Excerpted text
----
FIG. 3 is a component diagram depicting components utilized in identifying the workload of a hybrid cloud based on its provisioning delay. The hybrid cloud-based environment includes both private cloud-based environments 305 as well as public cloud-based environments 330. There can be any number of private cloud-based environments and public cloud-based environments. As shown, the various cloud-based environments are monitored using either internal monitoring within the individual clouds, using external monitoring techniques, or a combination of both. In the example shown, monitors 315, 325, 345, and 355 are shown monitoring various cloud-based environments with monitors 315 and 325 monitoring private cloud-based environments 305 and monitors 345 and 355 monitoring public cloud-based environments 330.
The data gathered by the various monitors is used by hybrid cloud workload selector 300 to identify a cloud-based environment that is suitable for a workload that is being requested by requestor 360. The historical data gathered when provisioning workloads is stored in provisioning delay data store 370. Hybrid cloud workload selector attempts to select one of the available cloud-based environments based on a number of factors. However, if the requested workload is not suitable for a cloud-based environment, then hybrid cloud workload selector will provision, or recommend provisioning, the workload on traditional system 380 with the traditional system being a computer system that is not a cloud-based environment.
FIG. 4 is a depiction of a flowchart showing the logic performed by the hybrid cloud workload selector. Processing commences at 400 whereupon, at step 410, the process receives a workload request to provision a workload with the workload request being received from requestor 360. At step 415, the process retrieves data that pertains to the workload. The data pertaining to the workload is retrieved from a Service Level Agreement (SLA) stored in data store 420 that details the level of service contracted for by the customer. In addition, data pertaining to the workload is retrieved from a workload configuration that is stored in data store 425. The workload configuration includes metadata regarding the workload, such as the sensitivity of the workload and whether a private or public cloud-based environment is preferred when deploying the workload to a cloud-based environment.
----
Extracted entries
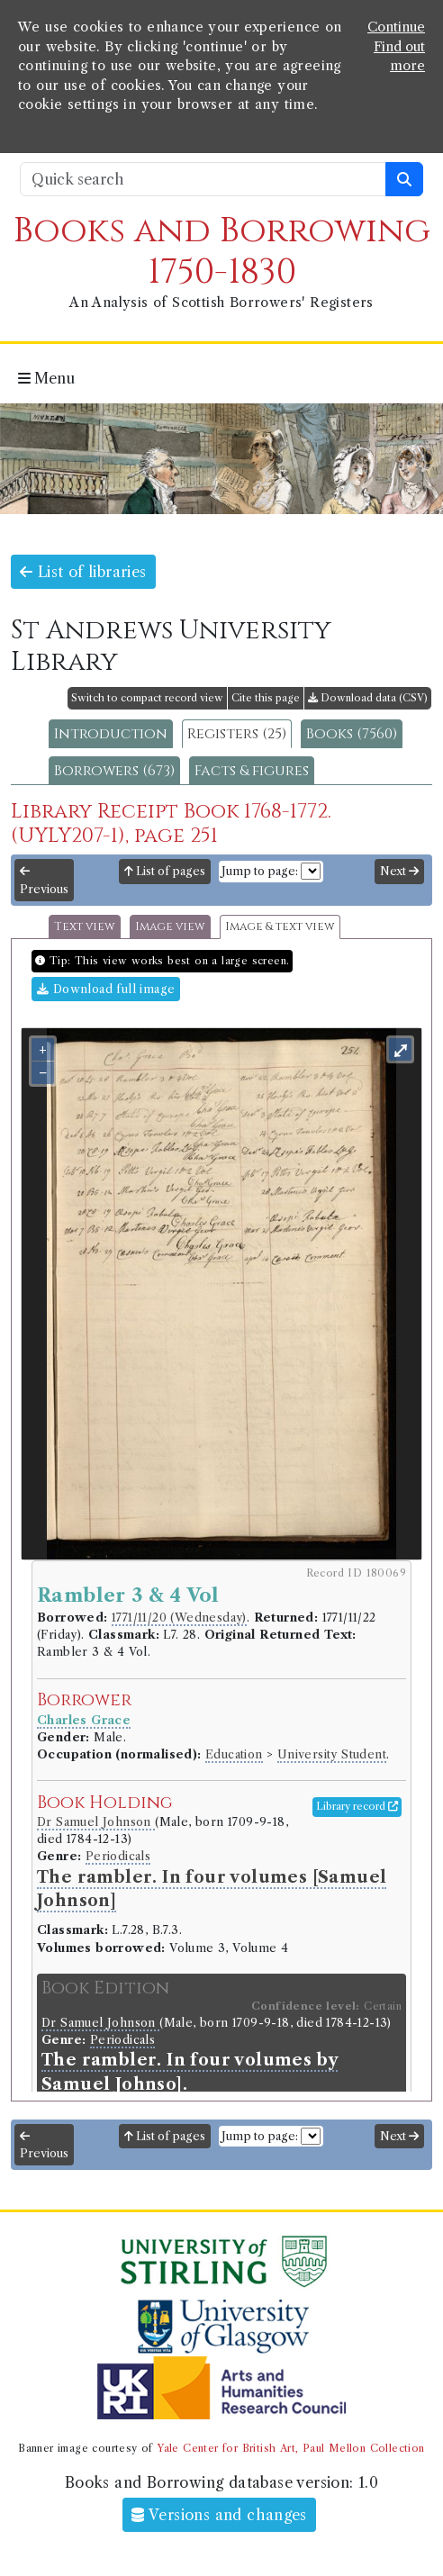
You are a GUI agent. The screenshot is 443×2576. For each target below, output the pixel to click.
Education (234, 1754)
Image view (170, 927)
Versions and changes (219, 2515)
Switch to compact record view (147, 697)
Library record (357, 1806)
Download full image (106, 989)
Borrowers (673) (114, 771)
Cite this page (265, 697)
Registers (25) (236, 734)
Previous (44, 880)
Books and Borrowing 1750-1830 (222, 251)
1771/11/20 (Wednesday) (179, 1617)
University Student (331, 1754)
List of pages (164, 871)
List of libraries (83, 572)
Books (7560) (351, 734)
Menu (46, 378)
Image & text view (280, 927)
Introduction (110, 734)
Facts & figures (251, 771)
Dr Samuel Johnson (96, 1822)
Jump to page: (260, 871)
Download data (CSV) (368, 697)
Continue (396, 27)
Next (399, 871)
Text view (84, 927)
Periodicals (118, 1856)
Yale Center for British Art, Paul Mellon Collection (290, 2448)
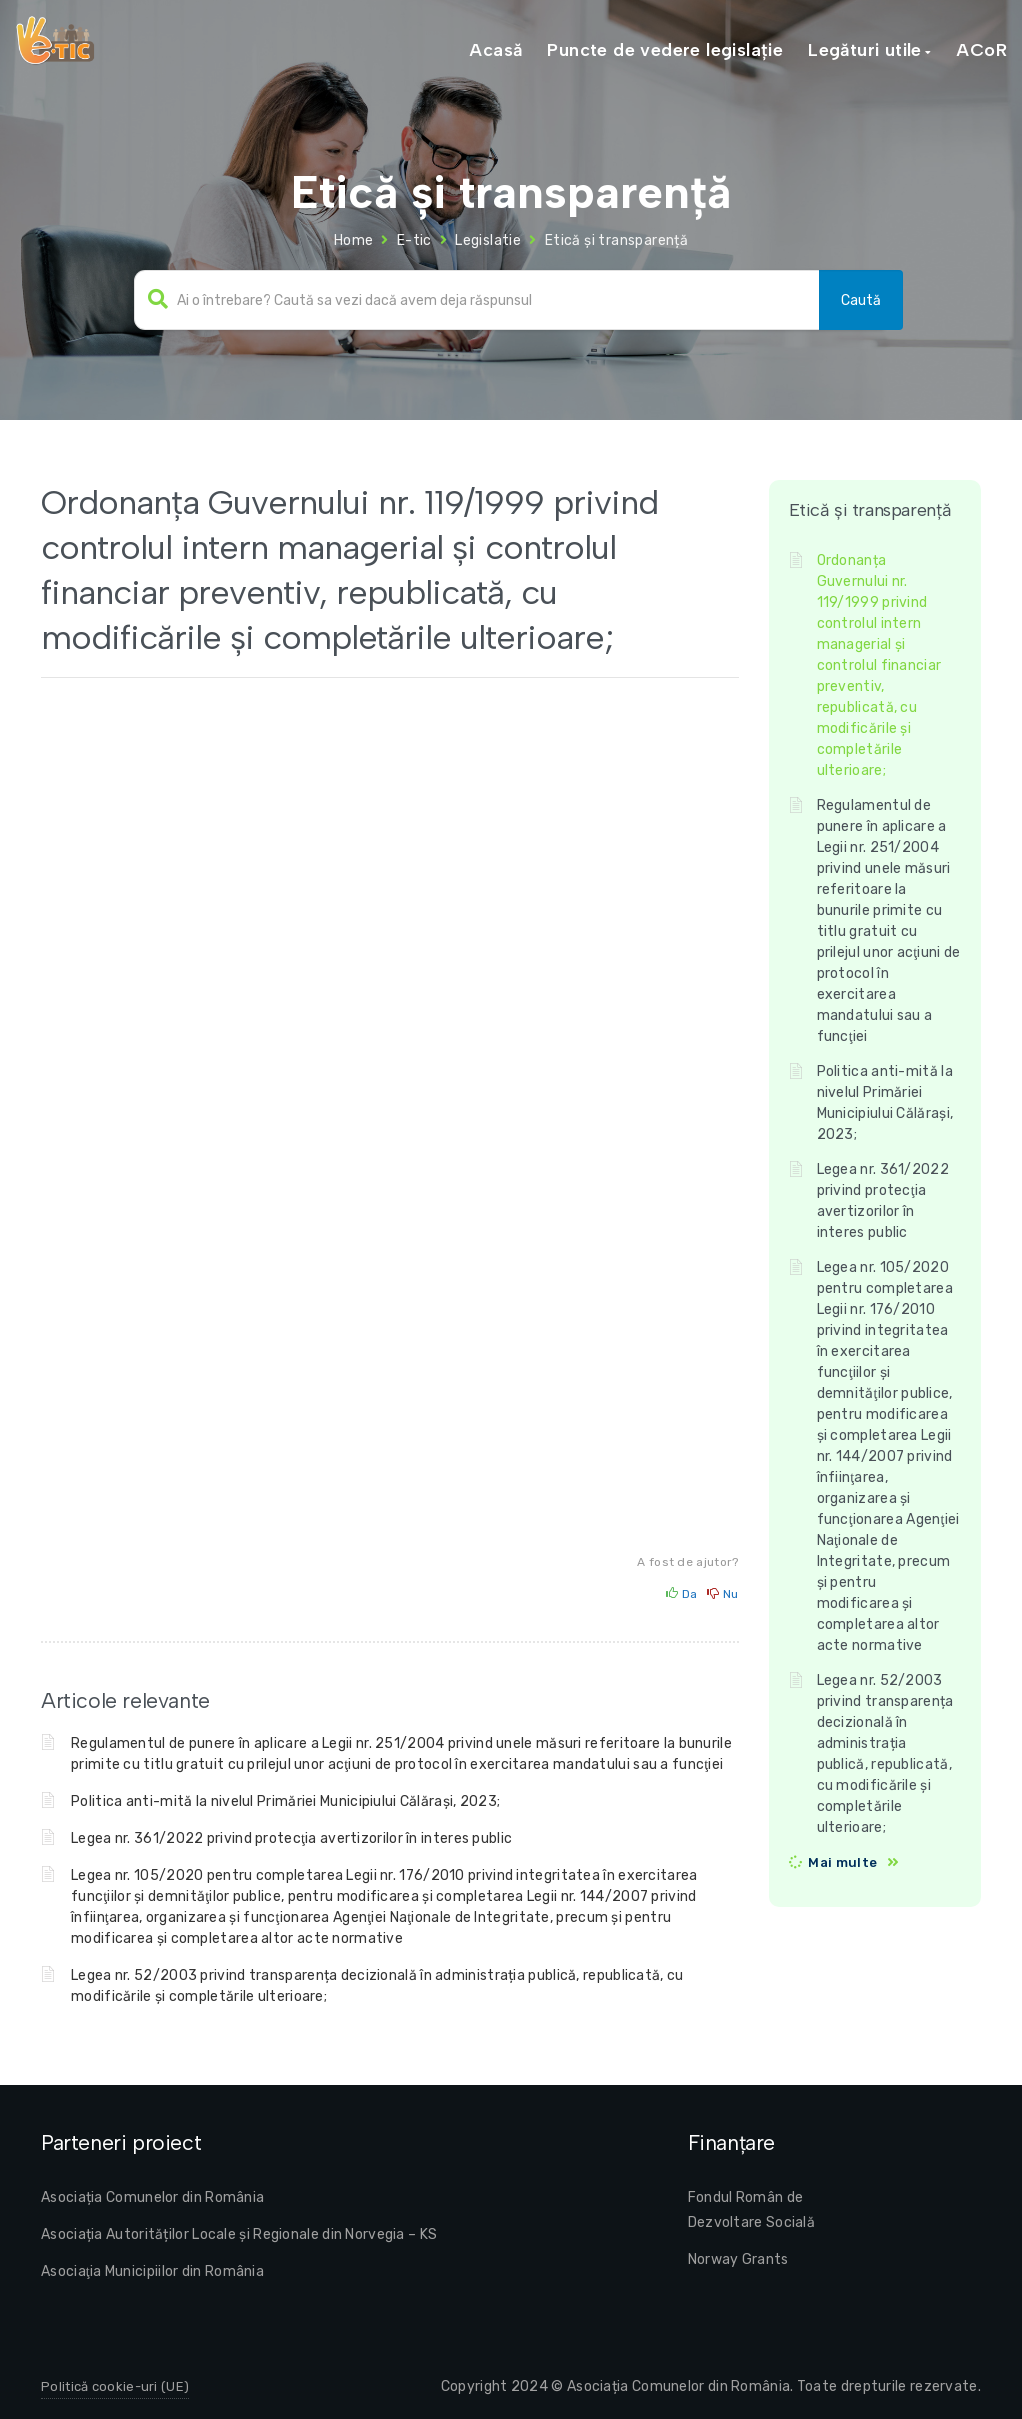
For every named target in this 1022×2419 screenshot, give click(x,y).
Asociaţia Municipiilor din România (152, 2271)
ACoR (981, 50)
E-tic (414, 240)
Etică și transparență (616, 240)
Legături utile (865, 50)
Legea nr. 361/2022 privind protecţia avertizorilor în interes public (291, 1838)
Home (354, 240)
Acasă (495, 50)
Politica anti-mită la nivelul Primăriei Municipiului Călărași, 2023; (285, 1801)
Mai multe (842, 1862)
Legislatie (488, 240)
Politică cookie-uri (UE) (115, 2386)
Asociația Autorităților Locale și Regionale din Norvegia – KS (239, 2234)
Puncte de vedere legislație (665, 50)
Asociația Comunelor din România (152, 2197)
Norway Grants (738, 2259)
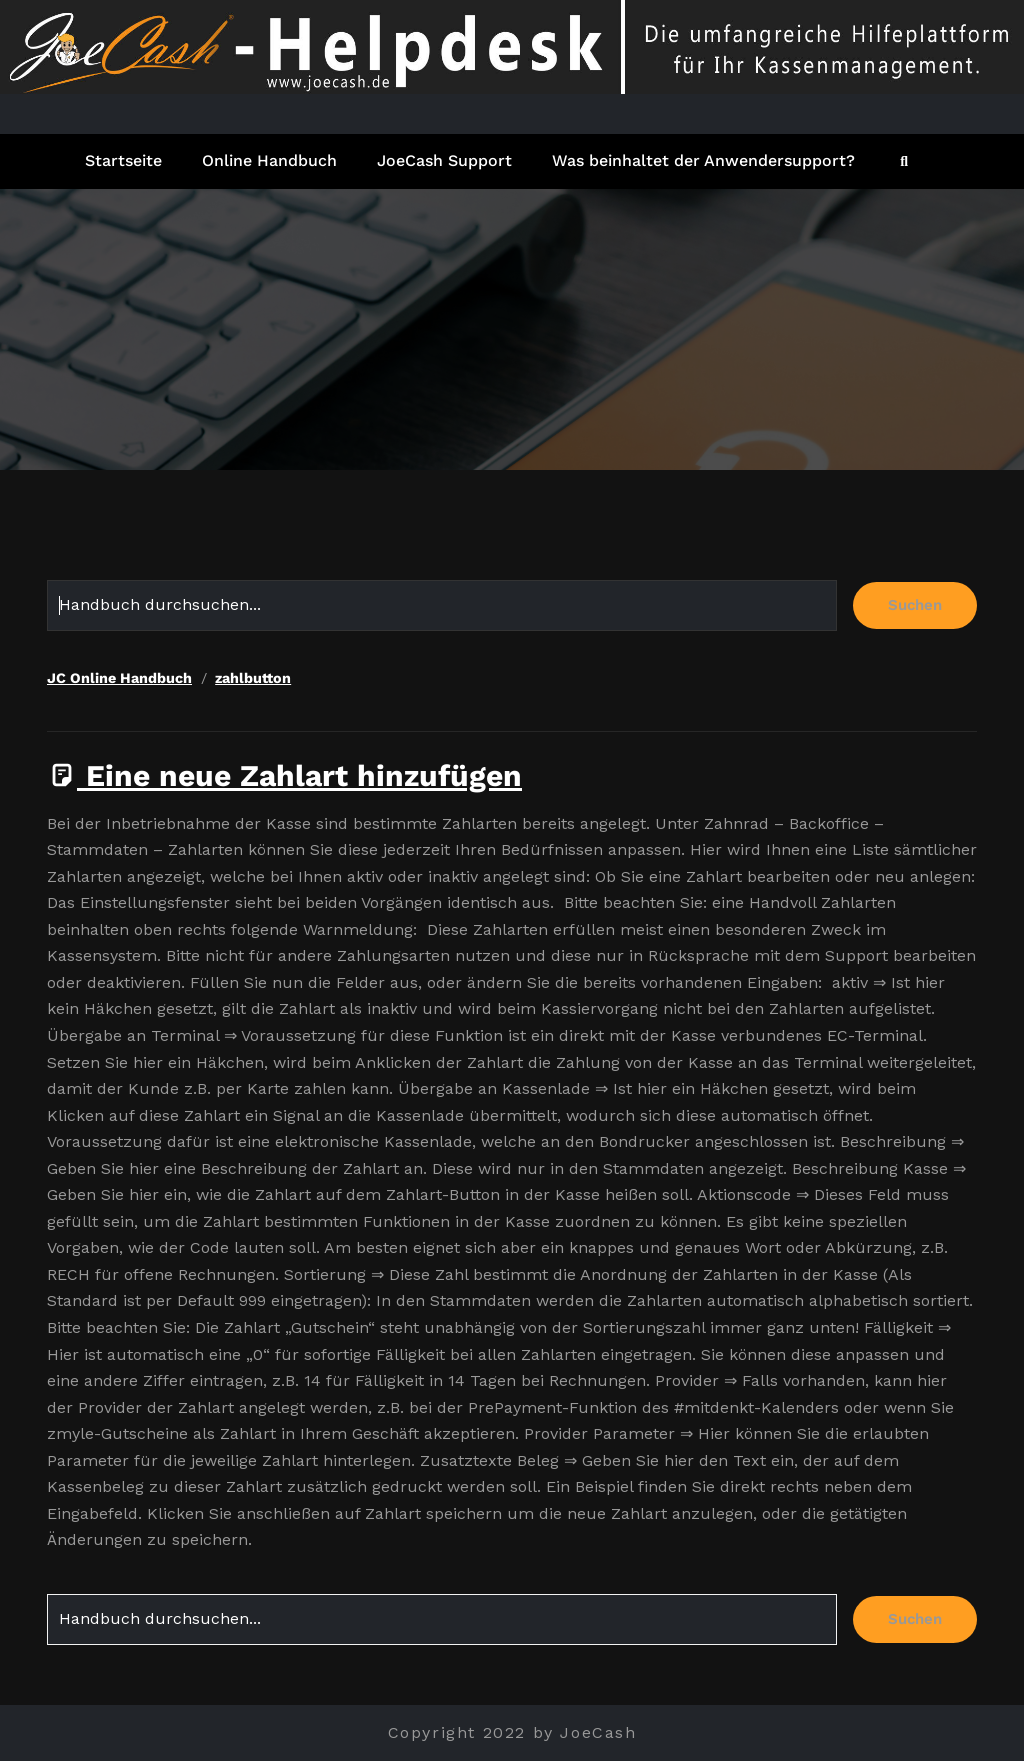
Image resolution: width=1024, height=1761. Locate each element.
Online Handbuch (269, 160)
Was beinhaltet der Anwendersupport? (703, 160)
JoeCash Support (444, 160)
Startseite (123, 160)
----
What this exercise asks
(A) In the hybrid cloud text, where is the historical data from provisioning workloads stored?
(B) From the hybrid cloud text, copy the part that opens with the words containing "FIG. 3 is a" and closes with "monitoring public cloud-based environments 330.".
The lines are separate material and have nothing to do with the hybrid cloud text.

Responses per task
(A) It is stored in provisioning delay data store 370.

(B)
FIG. 3 is a component diagram depicting components utilized in identifying the workload of a hybrid cloud based on its provisioning delay. The hybrid cloud-based environment includes both private cloud-based environments 305 as well as public cloud-based environments 330. There can be any number of private cloud-based environments and public cloud-based environments. As shown, the various cloud-based environments are monitored using either internal monitoring within the individual clouds, using external monitoring techniques, or a combination of both. In the example shown, monitors 315, 325, 345, and 355 are shown monitoring various cloud-based environments with monitors 315 and 325 monitoring private cloud-based environments 305 and monitors 345 and 355 monitoring public cloud-based environments 330.